What to produce:
Filter the records below for the word "computer". Keep each line that has it.

Dataset entries
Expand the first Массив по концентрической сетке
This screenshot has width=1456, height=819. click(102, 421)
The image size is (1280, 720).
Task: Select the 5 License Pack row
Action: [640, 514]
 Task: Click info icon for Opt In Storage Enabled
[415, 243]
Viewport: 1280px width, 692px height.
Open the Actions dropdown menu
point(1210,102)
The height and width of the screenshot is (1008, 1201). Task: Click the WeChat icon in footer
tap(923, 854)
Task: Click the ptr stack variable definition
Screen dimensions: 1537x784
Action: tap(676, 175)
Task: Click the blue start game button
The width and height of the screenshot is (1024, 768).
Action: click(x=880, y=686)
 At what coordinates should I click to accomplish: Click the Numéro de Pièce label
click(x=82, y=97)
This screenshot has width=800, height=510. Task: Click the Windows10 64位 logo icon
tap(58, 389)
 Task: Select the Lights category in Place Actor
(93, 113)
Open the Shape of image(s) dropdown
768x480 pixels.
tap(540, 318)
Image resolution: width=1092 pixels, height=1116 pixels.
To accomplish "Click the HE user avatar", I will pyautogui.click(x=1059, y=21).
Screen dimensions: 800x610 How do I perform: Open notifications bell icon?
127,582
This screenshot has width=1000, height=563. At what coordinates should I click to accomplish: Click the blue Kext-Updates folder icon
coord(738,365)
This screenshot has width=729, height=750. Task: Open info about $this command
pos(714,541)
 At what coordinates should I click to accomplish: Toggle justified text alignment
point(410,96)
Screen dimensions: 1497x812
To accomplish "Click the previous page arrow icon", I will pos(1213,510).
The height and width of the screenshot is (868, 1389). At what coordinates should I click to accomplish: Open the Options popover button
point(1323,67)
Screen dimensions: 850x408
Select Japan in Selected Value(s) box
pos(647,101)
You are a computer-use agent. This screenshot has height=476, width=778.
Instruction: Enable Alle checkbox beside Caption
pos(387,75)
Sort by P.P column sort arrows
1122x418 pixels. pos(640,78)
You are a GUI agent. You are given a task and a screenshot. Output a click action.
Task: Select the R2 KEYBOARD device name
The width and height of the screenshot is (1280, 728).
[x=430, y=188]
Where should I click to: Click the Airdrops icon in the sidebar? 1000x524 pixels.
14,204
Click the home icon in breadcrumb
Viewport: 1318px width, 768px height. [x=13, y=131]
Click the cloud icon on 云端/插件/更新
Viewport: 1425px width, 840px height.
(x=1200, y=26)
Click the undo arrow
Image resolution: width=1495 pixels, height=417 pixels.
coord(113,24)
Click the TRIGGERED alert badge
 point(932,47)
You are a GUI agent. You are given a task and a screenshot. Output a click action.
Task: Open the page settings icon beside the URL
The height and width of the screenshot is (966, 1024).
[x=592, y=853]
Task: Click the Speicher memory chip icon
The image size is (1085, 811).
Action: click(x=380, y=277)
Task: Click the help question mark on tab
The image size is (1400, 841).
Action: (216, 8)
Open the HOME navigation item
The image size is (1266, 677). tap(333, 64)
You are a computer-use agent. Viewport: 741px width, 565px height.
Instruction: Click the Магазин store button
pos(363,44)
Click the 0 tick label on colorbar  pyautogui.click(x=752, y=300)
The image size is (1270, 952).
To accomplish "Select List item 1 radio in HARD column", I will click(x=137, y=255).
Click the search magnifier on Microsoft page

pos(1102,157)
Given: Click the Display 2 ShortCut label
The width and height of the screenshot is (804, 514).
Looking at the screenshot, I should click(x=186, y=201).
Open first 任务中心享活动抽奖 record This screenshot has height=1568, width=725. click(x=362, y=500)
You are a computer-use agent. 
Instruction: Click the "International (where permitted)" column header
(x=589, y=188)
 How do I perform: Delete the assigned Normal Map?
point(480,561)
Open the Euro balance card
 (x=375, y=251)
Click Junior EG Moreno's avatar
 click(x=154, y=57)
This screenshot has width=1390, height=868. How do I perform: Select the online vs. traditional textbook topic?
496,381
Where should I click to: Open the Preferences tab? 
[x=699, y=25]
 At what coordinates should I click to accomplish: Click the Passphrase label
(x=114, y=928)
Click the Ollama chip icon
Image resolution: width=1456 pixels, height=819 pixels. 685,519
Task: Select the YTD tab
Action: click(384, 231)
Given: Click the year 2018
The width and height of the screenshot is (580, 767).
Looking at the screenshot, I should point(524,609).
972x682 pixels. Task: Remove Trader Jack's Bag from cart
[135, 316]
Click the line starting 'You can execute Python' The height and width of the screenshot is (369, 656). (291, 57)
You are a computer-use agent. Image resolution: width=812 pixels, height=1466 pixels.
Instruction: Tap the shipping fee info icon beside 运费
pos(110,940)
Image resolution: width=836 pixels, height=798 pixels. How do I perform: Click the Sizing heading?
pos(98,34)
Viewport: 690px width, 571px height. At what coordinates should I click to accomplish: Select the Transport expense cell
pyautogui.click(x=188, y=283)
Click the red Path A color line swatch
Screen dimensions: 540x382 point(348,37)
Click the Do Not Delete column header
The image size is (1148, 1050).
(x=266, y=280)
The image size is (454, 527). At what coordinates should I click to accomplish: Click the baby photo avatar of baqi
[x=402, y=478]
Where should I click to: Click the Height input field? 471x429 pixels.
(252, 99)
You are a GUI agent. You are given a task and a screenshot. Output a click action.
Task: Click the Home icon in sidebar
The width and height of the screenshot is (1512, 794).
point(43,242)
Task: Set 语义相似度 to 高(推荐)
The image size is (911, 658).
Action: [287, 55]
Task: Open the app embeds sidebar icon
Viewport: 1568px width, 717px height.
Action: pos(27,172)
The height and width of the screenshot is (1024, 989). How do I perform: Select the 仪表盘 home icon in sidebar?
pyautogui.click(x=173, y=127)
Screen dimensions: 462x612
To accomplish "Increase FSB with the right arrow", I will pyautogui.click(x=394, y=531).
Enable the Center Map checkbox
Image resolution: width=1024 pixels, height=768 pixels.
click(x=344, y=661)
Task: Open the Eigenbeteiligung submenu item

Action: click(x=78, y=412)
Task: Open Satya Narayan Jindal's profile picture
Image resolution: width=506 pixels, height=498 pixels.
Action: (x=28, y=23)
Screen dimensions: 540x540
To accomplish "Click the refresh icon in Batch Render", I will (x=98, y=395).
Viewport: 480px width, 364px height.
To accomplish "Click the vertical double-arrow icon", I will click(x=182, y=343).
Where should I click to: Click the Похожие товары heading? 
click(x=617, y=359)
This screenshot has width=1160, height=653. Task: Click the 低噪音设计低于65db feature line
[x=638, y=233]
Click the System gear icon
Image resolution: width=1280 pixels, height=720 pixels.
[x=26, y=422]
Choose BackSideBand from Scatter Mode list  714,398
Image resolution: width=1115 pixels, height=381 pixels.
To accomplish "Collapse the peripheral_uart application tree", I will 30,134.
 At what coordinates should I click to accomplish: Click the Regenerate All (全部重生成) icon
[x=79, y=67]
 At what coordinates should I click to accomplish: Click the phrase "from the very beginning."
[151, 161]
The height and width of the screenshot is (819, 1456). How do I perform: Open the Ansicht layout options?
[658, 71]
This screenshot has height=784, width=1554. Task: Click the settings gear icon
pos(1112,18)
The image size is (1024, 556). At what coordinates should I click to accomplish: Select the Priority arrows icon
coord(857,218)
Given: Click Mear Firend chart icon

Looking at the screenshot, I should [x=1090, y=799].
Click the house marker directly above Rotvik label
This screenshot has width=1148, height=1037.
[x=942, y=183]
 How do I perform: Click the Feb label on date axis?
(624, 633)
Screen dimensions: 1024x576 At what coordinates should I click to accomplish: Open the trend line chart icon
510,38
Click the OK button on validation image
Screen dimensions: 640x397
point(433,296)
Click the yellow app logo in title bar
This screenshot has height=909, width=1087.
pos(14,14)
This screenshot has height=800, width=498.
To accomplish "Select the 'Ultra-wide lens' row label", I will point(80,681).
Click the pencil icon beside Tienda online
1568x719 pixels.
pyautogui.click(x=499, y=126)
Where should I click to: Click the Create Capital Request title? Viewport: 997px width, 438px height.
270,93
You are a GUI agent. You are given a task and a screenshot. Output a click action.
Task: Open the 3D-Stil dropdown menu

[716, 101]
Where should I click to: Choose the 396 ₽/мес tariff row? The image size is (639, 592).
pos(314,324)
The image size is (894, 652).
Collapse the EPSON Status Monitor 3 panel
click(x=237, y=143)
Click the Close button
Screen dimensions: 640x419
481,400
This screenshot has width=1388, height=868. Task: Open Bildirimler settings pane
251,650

Problem solution:
You are a computer-use agent. This screenshot has height=476, width=778.
You are a computer-use agent. Viewport: 741px width, 565px height.
You are a computer-use agent. 
You are a computer-use agent. Image resolution: width=812 pixels, height=1466 pixels.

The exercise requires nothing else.